In fact, the American work culture almost necessitates you to be passionate about your job. Job postings, ranging from retail positions to CFOs, are always screening for “passionate” people (think: “why do you want to work here?”). Employers want to hire people who allegedly love their jobs, because that means less employee complaints to deal with. Additionally, being a happy employee makes your bosses feel better about themselves, since they aren’t burdened with your sulkiness. But isn’t it a bit improbable to ask someone applying for a cashier job at the local grocery store “why do you want to work here?” and expecting an answer other than “I need a job”? In Japan, for instance, the working culture understand that even if employees are not in love with their jobs, it exists because there is a need and it is their duty to fulfill that need. All jobs, from the garbage pickup man to the state governor, are necessary cogs in our society and should be regarded with respect. (For more on the topic, check out this article.)
Passion is certainly necessary in life. The surge of passion gives us the confidence and drive to dive in. Passionate love feels good. But passion is fleeting, fluctuating and fades. Passion brings joy, but also opens the door for pain, just as loving someone makes you vulnerable to being hurt. In fact, the term “passion” originates from the Latin stem “passio”, which refers specifically to Christ’s sufferings on the cross, and is used to denote suffering and submission. Submitting yourself to your passions means suffering under its influence, where control is not necessary in your own rational mind. Passion may drive you to pursue your wants, but it may not lead to a fulfilling life.
Rather than defining our paths with passion, a better approach is to define it with purpose. While passion is volatile and selfish, purpose is decisive and altruistic. Passion drives you to pursue your personal desires. Purpose gives you a more meaningful place in society. Your path may fade once you realize that you no longer have the passion to fuel your motivation, but the burden of responsibility will hold you accountable to your goals. A single mother of three working two jobs can hardly be “passionate” about her work, day in and day out, but her life has purpose if she decides it is her duty to provide for her kids. This gives her life meaning. While she may not have changed the world, she will have changed the world for her kids, who, with the life and opportunities she has given them, may go on to better the world for others. Finding your purpose does not involve stumbling upon an epiphany and “finding yourself”. Rather, it is a strategic decision to apply your skills and abilities where they would be most effective.
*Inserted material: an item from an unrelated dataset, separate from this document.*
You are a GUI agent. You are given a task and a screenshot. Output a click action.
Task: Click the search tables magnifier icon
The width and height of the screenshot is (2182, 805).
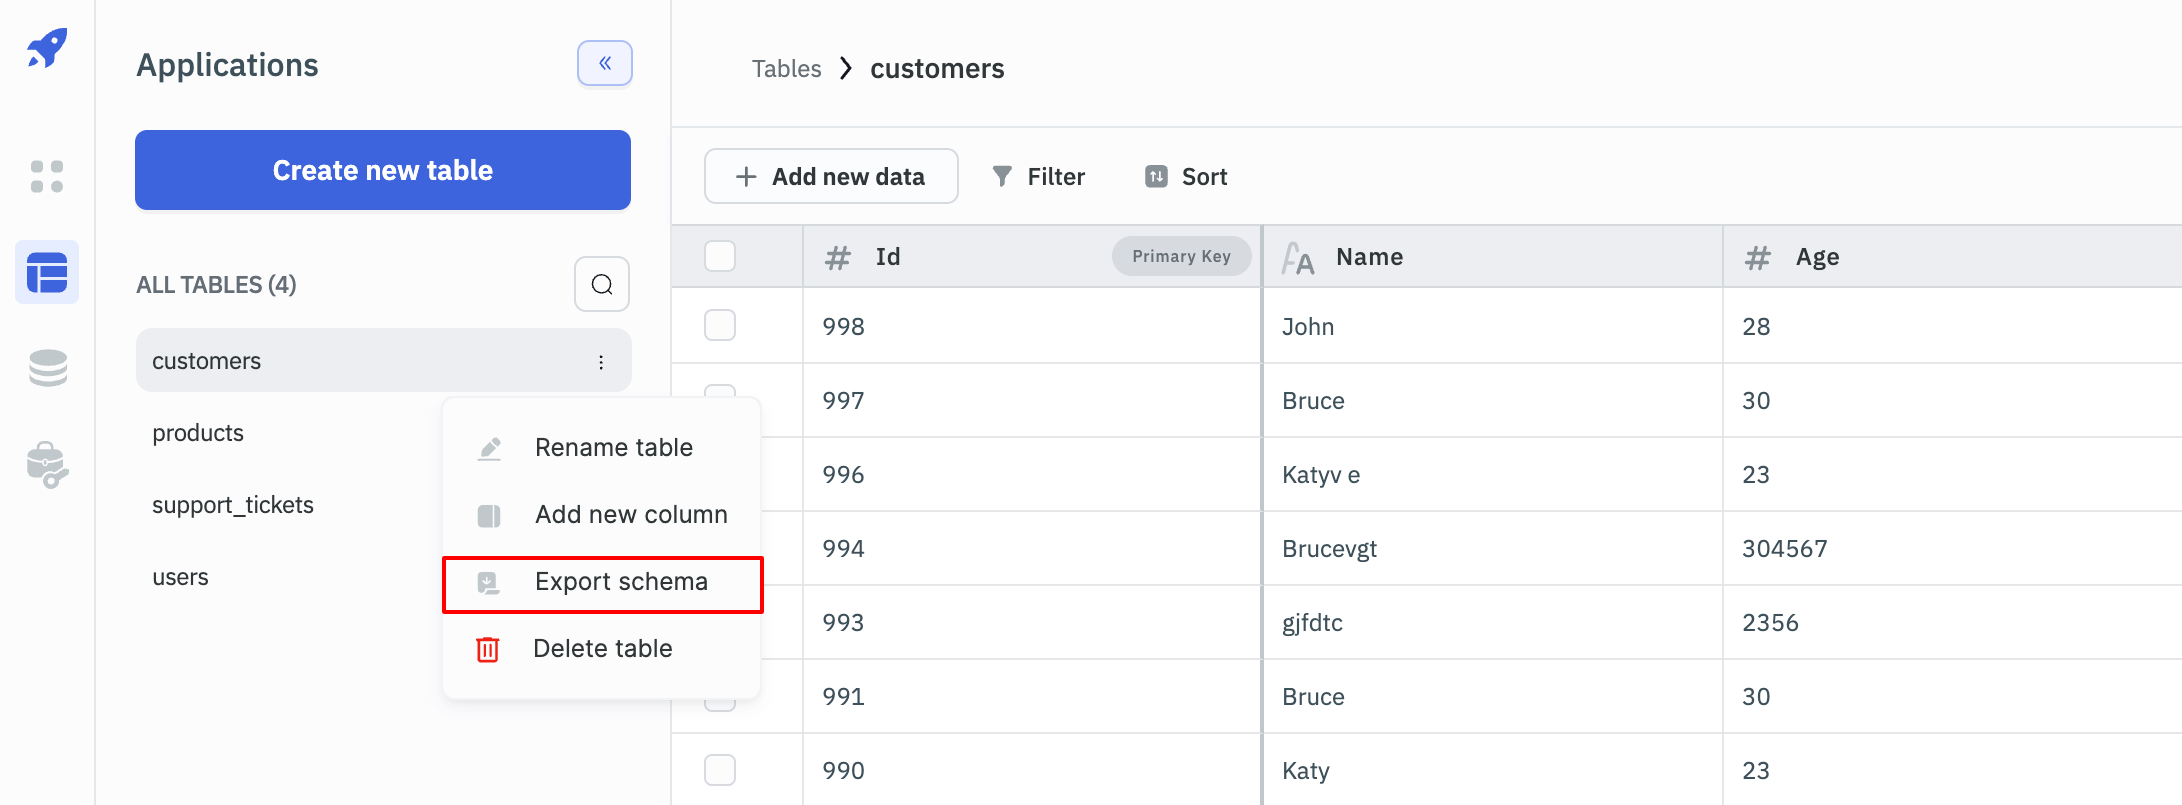[x=602, y=285]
Hollywood thrives on the romanticized stories of passion, whether romantic or otherwise, because they elicit the greatest response of pathos from the audience. Understandably, the public values such stories as an escape from their day-to-day duties, but doing so overlooks the value of responsibility. I’d like to see more movies like The Lion King, where responsibility is celebrated. Ideally, an equal mixture of passion and purpose helps us extract the benefits of both while being aware of the downsides of each. Passion tells us to dream big and to try even when situations seem improbable. Purpose drives us the rest of the way by holding us accountable to our decision. Don’t try to discover what you want to do; decide on what you need to do. Essentially, what is it that you can do for the world with the life you are given? What are you going to contribute your talents and time to? Where do you fit as part of the great cogs of humanity? What is your purpose?